Gerrit Wartenaar (May 28, 1747 – June 6, 1803) was an 18th-century painter from the Dutch Republic.

He was born in Amsterdam as the son of the mapmaker Lambertus Wartenaar. In 1772, Gerrit married Maria Spekman, a woman fifteen years his elder who lived in his neighborhood, which was known as the Jordaan.

Wartenaar was the draughtsman for a natural history publication commissioned by Pieter Cramer and produced by Caspar Stoll. Cramer, the director of a scientific society in Zeeland, had assembled an extensive collection of colourful butterflies and moths (Lepidoptera) and arranged to publish the drawings, but died before the work was completed.
When Cramer died during the preparations, Caspar Stoll took over the responsibility for the project. Between 1775 and 1782 four volumes appeared in Amsterdam of De uitlandsche Kapellen voorkomende in de drie Waereld-Deelen Asia, Africa en America - Papillons exotiques des trois parties du monde l'Asie, l'Afrique et l'Amerique. Every three months an issue was delivered, totalling 25 issues and the supplement. Two hundred and seventy people subscribed, who enjoyed some reduction.

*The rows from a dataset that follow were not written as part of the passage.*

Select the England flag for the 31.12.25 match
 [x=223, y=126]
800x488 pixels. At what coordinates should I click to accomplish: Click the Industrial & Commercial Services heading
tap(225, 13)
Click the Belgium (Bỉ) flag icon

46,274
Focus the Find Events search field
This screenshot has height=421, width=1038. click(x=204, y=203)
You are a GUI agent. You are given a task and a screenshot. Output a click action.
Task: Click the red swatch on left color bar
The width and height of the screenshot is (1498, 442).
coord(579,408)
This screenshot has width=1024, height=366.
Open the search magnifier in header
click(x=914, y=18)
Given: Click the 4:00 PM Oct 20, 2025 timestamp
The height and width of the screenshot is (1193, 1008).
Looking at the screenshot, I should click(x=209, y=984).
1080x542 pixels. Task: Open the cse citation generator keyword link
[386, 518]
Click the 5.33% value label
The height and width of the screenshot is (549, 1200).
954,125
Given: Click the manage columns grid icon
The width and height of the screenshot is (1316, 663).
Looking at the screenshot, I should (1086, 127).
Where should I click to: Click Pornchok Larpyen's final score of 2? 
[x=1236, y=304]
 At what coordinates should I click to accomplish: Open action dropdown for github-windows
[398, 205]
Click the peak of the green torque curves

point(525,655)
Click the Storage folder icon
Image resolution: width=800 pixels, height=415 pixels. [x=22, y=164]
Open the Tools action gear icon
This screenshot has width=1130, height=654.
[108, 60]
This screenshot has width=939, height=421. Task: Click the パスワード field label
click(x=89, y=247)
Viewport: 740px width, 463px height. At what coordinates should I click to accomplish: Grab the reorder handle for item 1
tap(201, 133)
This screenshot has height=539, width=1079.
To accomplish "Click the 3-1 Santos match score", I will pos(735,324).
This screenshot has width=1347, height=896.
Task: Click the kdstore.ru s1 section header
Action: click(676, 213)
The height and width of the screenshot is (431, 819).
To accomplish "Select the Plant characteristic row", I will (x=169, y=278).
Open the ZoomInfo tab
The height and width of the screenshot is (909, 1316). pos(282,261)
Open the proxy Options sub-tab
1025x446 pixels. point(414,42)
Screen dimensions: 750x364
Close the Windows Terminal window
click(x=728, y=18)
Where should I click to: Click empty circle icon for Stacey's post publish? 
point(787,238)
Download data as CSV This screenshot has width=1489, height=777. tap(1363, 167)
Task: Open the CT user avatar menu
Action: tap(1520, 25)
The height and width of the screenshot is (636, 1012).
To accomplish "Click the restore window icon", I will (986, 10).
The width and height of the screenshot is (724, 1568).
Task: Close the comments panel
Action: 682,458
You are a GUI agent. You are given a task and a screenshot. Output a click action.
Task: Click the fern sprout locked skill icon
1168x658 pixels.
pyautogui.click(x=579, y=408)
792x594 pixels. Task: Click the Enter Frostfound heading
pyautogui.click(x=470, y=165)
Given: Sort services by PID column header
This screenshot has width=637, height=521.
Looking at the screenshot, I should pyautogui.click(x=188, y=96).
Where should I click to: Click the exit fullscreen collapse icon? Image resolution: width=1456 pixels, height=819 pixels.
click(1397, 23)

The drawings are scientifically very accurate although somewhat stylized. Wartenaar positioned each specimen in a pleasing decorative arrangement, perhaps reflecting the position of specimens in the collector's cabinet of curiosities. As most of the insect specimens used by Cramer and Stoll to describe new species have long since perished, the original drawings now have a special scientific status as iconotypes.

Wartenaar lived all his life on Egelantiersgracht, and in 1781 he drew a map of his neighborhood. A childless widower when he died, he was buried in Westerkerk.